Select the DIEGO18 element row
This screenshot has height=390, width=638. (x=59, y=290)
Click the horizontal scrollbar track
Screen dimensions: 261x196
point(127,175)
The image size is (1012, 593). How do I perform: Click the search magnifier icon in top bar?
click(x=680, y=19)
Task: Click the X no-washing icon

=======

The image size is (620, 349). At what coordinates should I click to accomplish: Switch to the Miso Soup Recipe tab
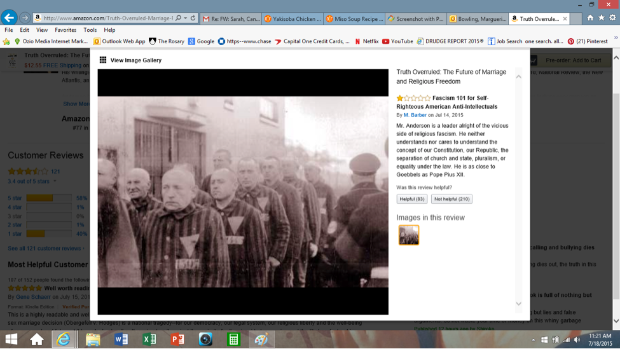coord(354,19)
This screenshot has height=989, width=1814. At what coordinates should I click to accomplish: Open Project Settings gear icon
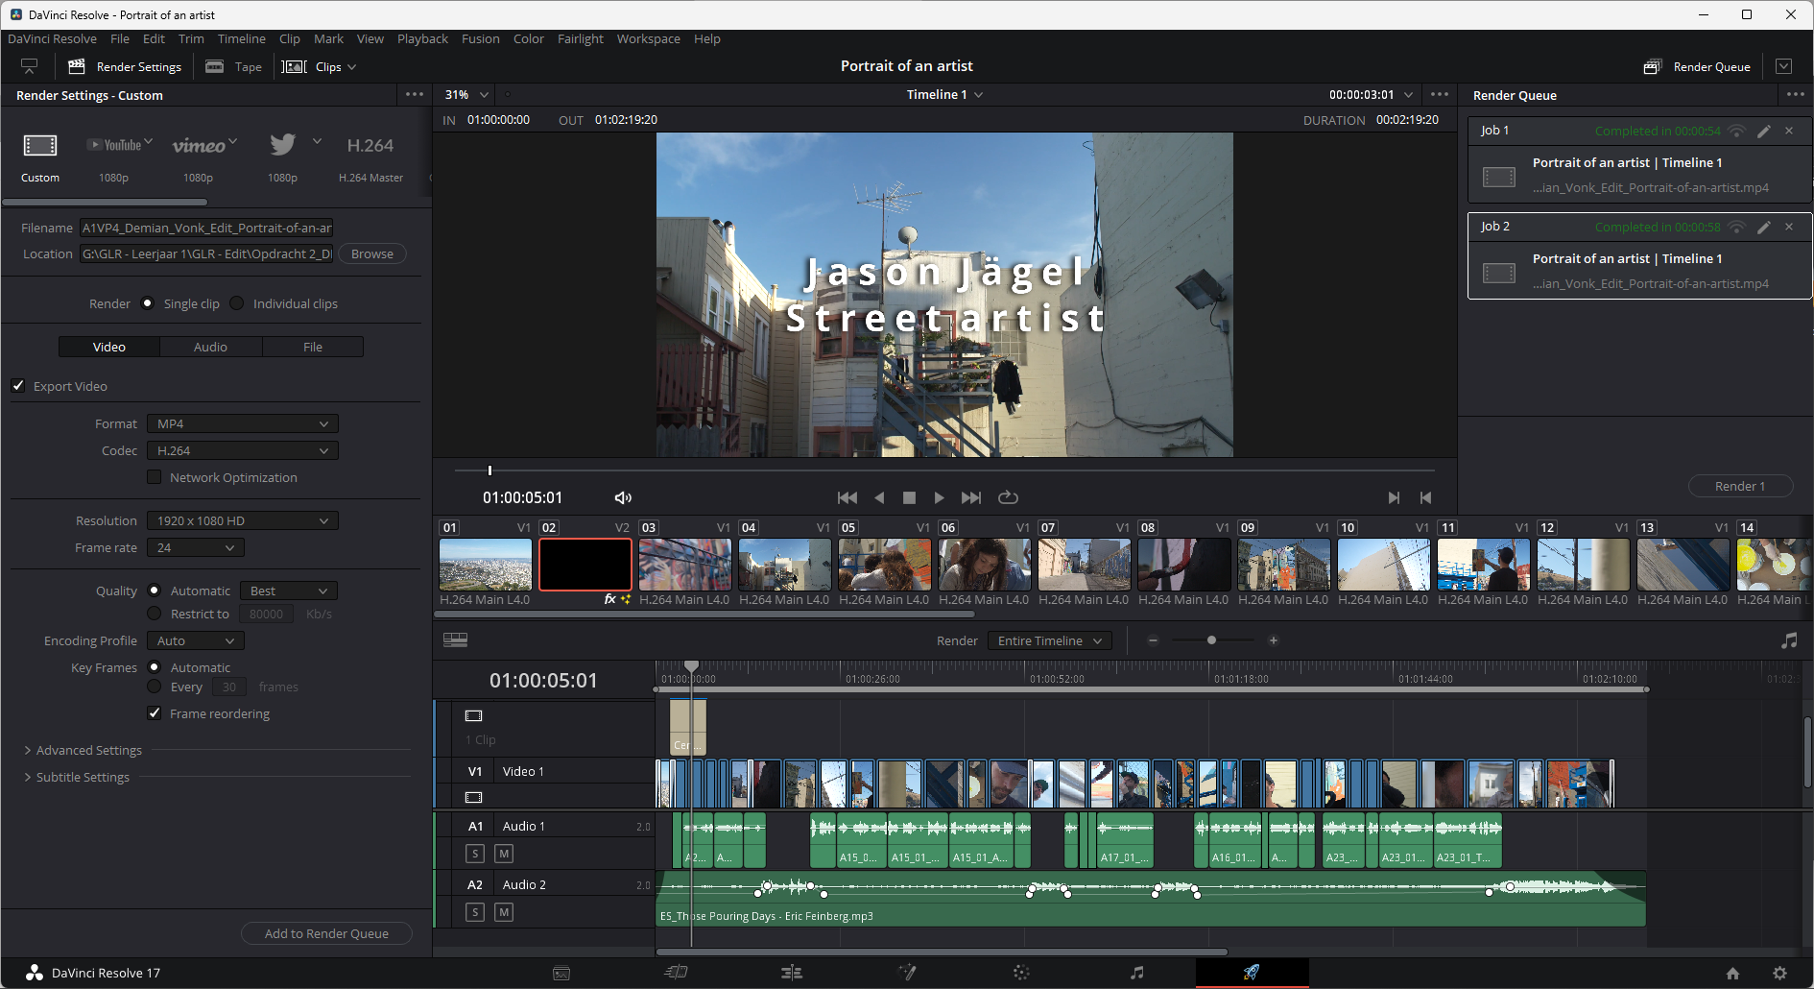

=======

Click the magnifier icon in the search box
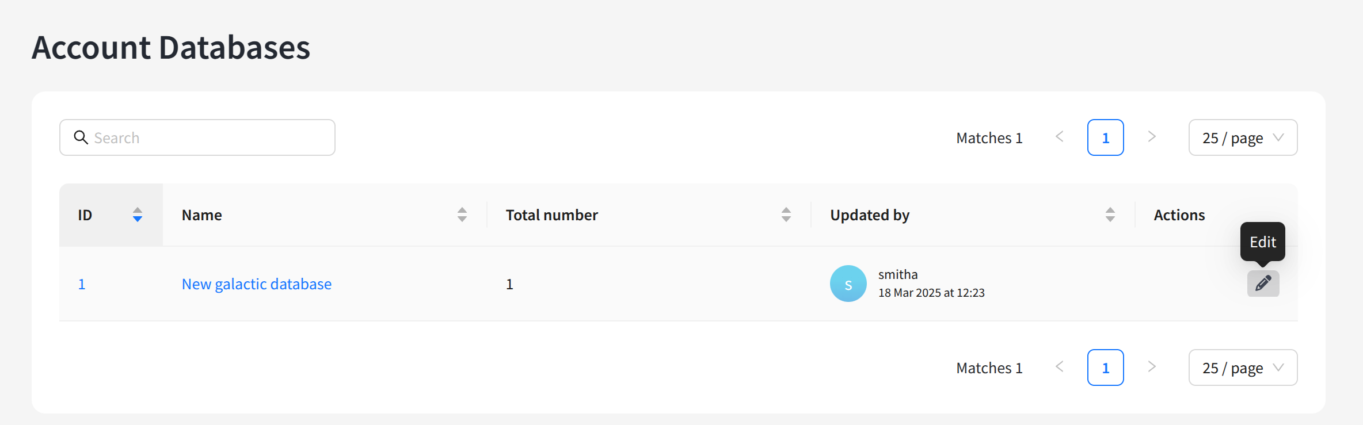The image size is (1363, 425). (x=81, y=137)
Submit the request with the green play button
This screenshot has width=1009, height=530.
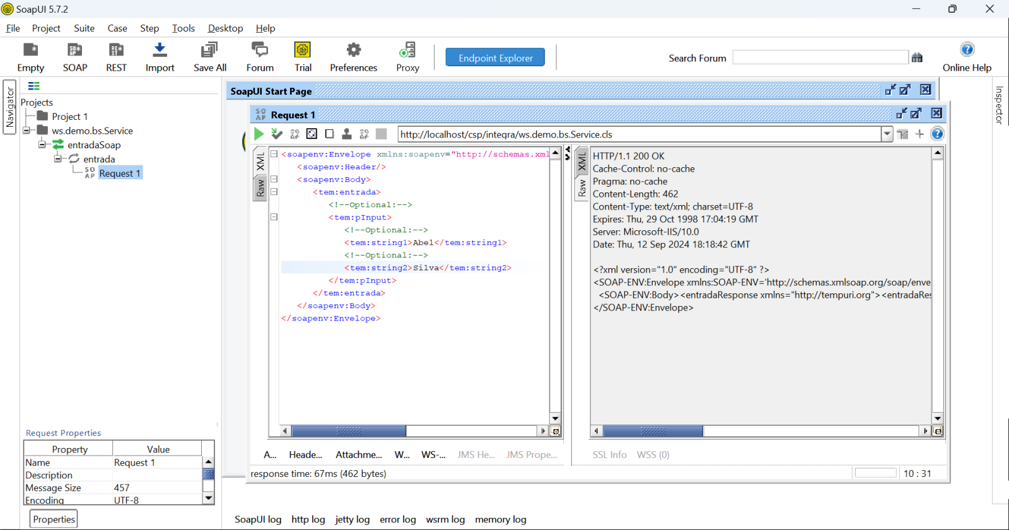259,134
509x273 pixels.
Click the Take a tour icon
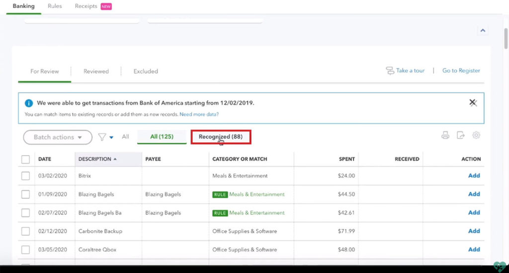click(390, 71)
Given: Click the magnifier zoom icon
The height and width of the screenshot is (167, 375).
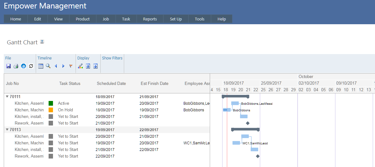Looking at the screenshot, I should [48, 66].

=======

§ What you have to do: Could you reproduce exactly the lines of the entries above, from the one with "Select the DIEGO18 element row" through the one with "Task: Click the X no-washing icon", and nothing else?

§ Reply:
Select the DIEGO18 element row
This screenshot has height=390, width=638. (x=59, y=290)
Click the horizontal scrollbar track
Screen dimensions: 261x196
point(127,175)
The image size is (1012, 593). How do I perform: Click the search magnifier icon in top bar?
click(x=680, y=19)
Task: Click the X no-washing icon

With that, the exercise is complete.